(TASK ITEM): From the entries below, copy every line that has the word "flash".

(EXTRACTED INFORMATION):
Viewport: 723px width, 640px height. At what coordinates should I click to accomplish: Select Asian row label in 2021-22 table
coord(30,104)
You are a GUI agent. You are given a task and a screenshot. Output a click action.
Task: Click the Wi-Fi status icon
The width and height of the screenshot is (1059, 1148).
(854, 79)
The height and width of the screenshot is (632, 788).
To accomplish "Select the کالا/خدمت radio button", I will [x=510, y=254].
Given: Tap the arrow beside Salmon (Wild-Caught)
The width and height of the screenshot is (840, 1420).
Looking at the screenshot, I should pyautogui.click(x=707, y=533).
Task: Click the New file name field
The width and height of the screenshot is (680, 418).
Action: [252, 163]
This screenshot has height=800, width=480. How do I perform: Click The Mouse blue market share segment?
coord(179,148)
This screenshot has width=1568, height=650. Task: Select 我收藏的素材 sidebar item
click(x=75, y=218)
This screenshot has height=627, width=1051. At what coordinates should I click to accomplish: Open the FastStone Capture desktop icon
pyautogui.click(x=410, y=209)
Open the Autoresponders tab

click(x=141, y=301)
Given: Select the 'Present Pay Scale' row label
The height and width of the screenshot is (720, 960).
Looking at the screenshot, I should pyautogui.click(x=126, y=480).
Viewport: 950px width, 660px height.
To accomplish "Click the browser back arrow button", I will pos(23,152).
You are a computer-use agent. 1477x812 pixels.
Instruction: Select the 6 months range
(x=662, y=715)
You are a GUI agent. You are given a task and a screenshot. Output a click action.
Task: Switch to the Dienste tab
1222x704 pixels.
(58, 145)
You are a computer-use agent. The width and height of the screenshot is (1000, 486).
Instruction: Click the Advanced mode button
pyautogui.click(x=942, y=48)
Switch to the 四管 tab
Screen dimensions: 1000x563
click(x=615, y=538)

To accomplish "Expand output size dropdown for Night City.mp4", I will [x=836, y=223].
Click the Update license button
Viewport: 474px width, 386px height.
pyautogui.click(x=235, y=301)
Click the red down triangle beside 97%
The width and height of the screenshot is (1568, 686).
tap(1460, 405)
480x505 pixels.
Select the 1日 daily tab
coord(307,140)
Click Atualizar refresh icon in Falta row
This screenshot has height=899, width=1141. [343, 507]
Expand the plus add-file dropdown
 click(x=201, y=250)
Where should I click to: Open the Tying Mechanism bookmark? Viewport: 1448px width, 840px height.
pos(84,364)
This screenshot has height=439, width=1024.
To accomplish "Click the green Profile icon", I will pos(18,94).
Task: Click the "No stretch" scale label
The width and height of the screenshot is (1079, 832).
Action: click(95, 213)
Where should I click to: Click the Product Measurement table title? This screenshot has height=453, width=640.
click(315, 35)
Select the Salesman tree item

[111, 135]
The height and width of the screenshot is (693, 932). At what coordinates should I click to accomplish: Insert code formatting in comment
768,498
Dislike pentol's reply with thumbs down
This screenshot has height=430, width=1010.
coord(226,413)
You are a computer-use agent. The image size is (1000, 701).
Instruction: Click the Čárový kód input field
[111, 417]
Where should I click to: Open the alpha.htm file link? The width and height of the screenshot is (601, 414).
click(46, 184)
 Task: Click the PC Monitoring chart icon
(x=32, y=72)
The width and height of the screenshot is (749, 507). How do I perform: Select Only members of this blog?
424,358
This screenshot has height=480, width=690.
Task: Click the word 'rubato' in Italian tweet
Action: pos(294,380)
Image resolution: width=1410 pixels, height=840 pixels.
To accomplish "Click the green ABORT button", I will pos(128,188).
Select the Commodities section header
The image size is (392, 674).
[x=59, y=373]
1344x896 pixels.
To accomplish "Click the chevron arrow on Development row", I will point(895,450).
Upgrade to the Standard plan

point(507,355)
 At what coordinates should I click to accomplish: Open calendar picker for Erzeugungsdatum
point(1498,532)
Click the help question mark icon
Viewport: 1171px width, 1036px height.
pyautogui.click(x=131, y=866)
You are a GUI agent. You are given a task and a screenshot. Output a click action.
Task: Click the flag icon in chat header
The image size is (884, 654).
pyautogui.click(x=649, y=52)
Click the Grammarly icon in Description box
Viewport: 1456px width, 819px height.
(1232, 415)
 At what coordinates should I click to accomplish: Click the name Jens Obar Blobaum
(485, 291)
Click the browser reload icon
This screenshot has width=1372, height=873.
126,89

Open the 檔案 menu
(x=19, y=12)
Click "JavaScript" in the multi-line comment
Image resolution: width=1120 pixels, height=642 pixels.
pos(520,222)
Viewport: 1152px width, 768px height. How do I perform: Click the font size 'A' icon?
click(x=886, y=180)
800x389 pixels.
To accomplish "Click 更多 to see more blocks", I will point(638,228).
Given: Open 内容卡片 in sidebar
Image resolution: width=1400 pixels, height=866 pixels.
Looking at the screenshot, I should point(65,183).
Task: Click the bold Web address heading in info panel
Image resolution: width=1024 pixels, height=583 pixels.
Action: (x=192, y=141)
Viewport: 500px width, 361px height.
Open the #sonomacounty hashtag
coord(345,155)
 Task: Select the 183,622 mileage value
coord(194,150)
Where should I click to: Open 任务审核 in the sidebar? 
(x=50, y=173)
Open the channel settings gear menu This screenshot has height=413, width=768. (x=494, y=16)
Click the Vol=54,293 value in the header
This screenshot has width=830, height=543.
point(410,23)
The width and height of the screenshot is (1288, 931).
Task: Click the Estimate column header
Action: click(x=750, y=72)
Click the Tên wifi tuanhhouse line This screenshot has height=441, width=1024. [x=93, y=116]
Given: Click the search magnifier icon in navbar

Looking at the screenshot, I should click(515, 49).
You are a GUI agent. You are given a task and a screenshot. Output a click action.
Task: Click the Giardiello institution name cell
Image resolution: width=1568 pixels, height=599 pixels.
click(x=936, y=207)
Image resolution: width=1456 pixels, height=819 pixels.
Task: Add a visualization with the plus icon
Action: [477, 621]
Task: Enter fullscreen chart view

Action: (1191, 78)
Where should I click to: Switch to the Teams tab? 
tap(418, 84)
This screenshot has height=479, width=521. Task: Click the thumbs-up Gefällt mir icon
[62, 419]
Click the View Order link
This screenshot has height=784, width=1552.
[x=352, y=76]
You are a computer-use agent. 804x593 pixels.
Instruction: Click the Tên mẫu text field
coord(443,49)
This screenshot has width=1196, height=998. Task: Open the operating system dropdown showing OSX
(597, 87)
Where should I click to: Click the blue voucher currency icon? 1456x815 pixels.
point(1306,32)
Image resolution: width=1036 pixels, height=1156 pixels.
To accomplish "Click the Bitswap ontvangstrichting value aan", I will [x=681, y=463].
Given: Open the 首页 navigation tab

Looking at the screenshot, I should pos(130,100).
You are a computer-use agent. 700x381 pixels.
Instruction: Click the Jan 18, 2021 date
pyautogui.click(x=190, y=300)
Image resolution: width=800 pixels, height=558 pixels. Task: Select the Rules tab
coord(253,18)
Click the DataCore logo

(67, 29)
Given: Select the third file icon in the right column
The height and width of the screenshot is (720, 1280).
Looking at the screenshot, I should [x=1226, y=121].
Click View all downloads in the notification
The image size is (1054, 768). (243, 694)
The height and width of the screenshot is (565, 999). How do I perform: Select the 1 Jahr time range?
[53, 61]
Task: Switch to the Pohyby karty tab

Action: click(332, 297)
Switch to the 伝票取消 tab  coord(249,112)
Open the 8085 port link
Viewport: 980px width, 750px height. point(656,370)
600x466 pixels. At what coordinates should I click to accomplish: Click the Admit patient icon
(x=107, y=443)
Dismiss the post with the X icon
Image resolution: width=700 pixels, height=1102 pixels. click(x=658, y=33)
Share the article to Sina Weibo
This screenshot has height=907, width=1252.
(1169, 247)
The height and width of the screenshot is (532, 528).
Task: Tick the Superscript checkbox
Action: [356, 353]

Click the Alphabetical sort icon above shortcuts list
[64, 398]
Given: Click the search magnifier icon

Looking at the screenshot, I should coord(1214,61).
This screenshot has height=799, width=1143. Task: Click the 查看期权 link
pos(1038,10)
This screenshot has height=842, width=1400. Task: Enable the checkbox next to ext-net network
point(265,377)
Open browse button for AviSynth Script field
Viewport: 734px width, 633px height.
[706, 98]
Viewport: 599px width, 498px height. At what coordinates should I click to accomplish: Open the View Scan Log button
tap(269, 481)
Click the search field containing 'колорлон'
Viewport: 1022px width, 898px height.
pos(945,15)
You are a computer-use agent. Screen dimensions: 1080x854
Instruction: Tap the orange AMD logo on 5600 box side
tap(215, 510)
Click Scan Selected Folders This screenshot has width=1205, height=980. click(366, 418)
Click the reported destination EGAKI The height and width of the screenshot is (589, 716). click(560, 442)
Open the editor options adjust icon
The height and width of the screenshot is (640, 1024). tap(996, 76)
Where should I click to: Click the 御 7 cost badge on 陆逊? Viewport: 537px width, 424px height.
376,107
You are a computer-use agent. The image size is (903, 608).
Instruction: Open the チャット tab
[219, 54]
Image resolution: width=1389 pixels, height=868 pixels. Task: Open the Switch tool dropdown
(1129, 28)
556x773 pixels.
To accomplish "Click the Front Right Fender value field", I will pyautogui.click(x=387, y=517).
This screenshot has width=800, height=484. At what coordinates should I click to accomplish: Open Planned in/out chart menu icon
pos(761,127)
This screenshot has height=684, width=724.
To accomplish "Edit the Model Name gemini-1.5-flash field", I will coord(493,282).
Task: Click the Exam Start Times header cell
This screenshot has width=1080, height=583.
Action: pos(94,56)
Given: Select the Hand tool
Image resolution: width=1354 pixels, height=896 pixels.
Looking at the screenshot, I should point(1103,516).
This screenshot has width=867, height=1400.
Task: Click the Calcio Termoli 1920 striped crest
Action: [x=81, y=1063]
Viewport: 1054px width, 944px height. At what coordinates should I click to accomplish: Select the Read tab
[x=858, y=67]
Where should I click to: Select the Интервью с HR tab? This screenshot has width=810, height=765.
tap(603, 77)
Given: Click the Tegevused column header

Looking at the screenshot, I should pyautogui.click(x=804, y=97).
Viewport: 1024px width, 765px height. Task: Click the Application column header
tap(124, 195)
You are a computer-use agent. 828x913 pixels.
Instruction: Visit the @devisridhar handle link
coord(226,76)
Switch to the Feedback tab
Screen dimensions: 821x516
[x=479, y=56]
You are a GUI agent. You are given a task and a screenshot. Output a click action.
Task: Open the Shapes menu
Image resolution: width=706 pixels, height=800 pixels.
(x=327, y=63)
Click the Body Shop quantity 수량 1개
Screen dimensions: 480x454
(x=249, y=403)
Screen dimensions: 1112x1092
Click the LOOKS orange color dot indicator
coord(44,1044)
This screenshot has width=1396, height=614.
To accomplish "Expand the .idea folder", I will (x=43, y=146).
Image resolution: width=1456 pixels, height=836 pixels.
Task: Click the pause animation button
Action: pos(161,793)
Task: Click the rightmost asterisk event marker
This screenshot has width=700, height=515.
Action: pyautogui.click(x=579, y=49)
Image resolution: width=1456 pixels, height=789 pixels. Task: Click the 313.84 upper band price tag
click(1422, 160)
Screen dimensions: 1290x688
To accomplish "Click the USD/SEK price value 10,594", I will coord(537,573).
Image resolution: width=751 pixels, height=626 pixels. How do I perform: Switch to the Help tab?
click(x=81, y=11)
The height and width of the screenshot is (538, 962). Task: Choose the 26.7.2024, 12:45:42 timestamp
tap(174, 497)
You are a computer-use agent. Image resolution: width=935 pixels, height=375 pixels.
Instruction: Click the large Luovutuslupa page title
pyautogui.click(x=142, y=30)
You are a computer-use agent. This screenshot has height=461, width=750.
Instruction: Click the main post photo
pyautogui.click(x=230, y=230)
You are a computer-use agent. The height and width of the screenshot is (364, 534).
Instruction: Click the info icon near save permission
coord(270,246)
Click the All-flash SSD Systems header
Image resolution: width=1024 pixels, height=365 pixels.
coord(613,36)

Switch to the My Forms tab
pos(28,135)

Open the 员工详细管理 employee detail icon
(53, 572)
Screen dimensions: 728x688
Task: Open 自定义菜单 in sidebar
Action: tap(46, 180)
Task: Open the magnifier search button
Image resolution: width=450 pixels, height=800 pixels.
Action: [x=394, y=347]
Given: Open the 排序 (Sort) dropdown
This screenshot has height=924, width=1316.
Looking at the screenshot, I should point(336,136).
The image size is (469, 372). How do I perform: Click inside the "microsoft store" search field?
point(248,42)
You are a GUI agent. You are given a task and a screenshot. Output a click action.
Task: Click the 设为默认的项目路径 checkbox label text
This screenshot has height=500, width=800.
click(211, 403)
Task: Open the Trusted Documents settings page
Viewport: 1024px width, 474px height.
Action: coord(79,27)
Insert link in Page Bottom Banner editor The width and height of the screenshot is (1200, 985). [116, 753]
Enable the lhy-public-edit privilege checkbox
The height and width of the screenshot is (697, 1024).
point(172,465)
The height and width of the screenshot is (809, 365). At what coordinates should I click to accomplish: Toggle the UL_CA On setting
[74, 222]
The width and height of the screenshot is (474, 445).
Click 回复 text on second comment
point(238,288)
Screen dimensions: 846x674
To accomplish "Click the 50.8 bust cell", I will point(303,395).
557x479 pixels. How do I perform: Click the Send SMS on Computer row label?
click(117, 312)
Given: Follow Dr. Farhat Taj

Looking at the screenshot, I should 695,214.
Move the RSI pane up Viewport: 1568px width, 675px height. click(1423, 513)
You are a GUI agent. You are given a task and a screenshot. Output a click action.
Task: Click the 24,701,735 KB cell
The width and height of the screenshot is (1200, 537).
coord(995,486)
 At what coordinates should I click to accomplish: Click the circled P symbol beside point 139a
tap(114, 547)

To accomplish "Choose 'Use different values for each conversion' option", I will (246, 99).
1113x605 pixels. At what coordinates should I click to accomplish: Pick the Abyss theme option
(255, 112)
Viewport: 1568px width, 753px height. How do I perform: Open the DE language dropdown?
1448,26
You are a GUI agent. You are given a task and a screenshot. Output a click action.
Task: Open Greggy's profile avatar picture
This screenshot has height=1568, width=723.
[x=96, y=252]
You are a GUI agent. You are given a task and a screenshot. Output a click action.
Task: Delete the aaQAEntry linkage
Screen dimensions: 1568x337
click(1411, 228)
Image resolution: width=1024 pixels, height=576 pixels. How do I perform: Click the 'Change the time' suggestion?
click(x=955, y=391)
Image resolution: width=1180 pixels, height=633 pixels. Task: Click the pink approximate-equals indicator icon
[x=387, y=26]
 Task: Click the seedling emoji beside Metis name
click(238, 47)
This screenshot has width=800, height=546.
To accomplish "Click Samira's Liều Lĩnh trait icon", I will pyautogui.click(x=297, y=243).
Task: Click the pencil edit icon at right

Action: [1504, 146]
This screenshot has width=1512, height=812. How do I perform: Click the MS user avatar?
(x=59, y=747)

(TASK ANSWER):
To accomplish "Edit the Model Name gemini-1.5-flash field", I will coord(493,282).
Click the All-flash SSD Systems header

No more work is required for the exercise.